**Records shown:**

# # # #

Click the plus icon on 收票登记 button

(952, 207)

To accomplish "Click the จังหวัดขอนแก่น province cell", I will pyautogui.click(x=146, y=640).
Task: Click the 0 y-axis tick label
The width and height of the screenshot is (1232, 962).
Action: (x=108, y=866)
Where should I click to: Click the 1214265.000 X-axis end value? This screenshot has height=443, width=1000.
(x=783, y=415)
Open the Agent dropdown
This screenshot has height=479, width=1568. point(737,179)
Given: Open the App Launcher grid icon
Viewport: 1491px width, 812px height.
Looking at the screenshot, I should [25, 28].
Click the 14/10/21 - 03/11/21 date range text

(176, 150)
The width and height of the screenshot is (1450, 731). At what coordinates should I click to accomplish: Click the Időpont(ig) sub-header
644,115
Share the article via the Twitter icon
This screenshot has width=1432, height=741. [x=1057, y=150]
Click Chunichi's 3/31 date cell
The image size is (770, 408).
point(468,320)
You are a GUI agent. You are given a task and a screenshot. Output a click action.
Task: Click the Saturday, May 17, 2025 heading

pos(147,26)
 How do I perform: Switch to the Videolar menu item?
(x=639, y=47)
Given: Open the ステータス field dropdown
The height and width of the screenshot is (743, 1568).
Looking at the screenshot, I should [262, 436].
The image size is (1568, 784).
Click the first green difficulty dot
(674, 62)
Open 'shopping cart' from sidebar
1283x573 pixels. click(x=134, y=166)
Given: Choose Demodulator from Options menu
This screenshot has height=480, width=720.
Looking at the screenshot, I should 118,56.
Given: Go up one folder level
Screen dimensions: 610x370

# # # #

**Exercise:** Exactly the lines from the one with "The image size is (770, 408)." through the final line of the entries are to be returned, both ends included.

**Reply to the exercise:**
The image size is (770, 408).
point(468,320)
You are a GUI agent. You are given a task and a screenshot. Output a click action.
Task: Click the Saturday, May 17, 2025 heading

pos(147,26)
 How do I perform: Switch to the Videolar menu item?
(x=639, y=47)
Given: Open the ステータス field dropdown
The height and width of the screenshot is (743, 1568).
Looking at the screenshot, I should [262, 436].
The image size is (1568, 784).
Click the first green difficulty dot
(674, 62)
Open 'shopping cart' from sidebar
1283x573 pixels. click(x=134, y=166)
Given: Choose Demodulator from Options menu
This screenshot has height=480, width=720.
Looking at the screenshot, I should 118,56.
Given: Go up one folder level
Screen dimensions: 610x370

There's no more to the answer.